このブログを書くにあたって、久しぶりに聴いてみると意外な発見があった。1967年というサイケデリック・ムーヴメント真っ只中にありながら、煌びやかな装飾を施したアレンジが思ったより少ないという事である。所々にテープの逆回転の効果音をかぶせたりと実験的な事をやっているのだが、極端にけばけばしい演出、芝居がかった華やかな展開は無く、割と淡々とした作りなのである。デビュー当初から続くフォーク・ロックから軸足をずらしていない一方で、既に70年代のカントリー・ロックを先取りするかのような曲も有り、時代の流行にどっぷりはまっているという感じが無い。これはByrdsを語る上で無視できない要素だと思う。

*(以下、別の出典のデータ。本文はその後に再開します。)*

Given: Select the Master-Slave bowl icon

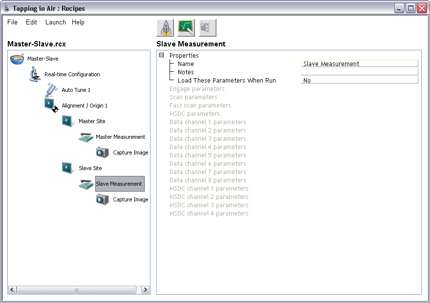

"So You Want to Be a Rock 'n' Roll Star" ロックの華やかさとは裏腹に業界の下世話な商売臭さを端的に歌詞に表現している所が心憎い。しかし、曲自体は極めて軽快で後半に観客の歓声を効果音としてかぶせたりと細かい芸を聴かせてくれる逸品。

"Have You Seen Her Face" ベースのChris Hillmanの作。オープニングの斬り込むように入ってくるギターが渋く、格好良い。Rogerのギタリストとして腕の見せ所である。全体の曲調はリアルタイムでバーズを聴いた事の無いような日本人でもどこか懐かしさを感じさせる、不思議なトーンである。この曲を初めて聴いたのは24才の頃、社会人になって2年目位の時であったが、妙に郷愁を感じる印象的な曲だったのを覚えている。本アルバム"Younger Than Yesterday"をよく聴いていた頃に学生時代の同級生と久しぶりに飲んだせいもあり、この曲を聴くと大学生の頃に戻った気分になる。

"C.T.A.-102" いかにも67年の時代の流行に乗っている感じが曲に表れている。宇宙をテーマにした曲であり、途中から宇宙人を模した機械的な甲高い声やノイズが挟み込まれたりと、遊び心のある出来になっている。

"Renaissance Fair" David Crosby, Jim McGuinnによる共作。コーラスにしろギターのフレージングにしても4枚のアルバムを通して洗練されているのが分かる。

"Time Between" Chris Hillmanによる優れた小品。Beatlesの"For Sale"あたりのカントリー調のフレーズに非常に良く似たノリの曲。短いながらも完成度の高いナンバー。

"Everybody's Been Burned" David Crosbyの単独作である。繊細なトーンのギターが何とも愛おしい隠れた名曲。Crosbyの出世作とも言える。

"Thoughts and Words" Chris Hillmanの傑作。サイケデリック時代を象徴するような幻想的なトーンの効果音が印象的。テープの逆回転等、実験的な取り組みを行っている。

"Mind Gardens" これもDavid Crosbyの手による曲。12弦ギターの演奏をレコーディング後、テープを逆回転させてシタール風にしてみせたりと、この時代らしい細かい仕事ぶりが聴けて興味深い。

"My Back Pages" このアルバム唯一のカヴァー曲。久しぶりにBob Dylanの曲を取り上げる。オリジナルに比べて非常に洗練されたものになっており、演奏力・歌唱力の上達がはっきりと分かる出来である。後年のライブでもよく取り上げられたので、彼らもお気に入りであったのだろう。

"The Girl with No Name" カントリー風のフレーズが新鮮な軽快な逸品。これもChris Hillmanの作である。バーズ後期のカントリー路線を先取りするかのような出来。

"Why" このアルバム随一の傑作である。Rogerのお家芸と言える12弦ギターの倍音が心地よい。

従来作詞・作曲面で中心的だったRoger McGuinnによる曲は少なくなり、他メンバー、David Crosby、Chris Hillmanの単独作が目立つ様になってきたのが特徴的な所だろうか。この辺りの流れはBeatlesなんかとよく似ている。初期はJohnとPaulの共作が多く、中盤辺りからPaul、そしてGeorgeによる単独作がちらほら出だす過程は共通するところである。従ってアルバムの曲構成も多彩で充実したものになっている。軽快なポップス調のものから、バラード寄りのものとか、カントリー系のものまで幅広いジャンルの曲が揃っている。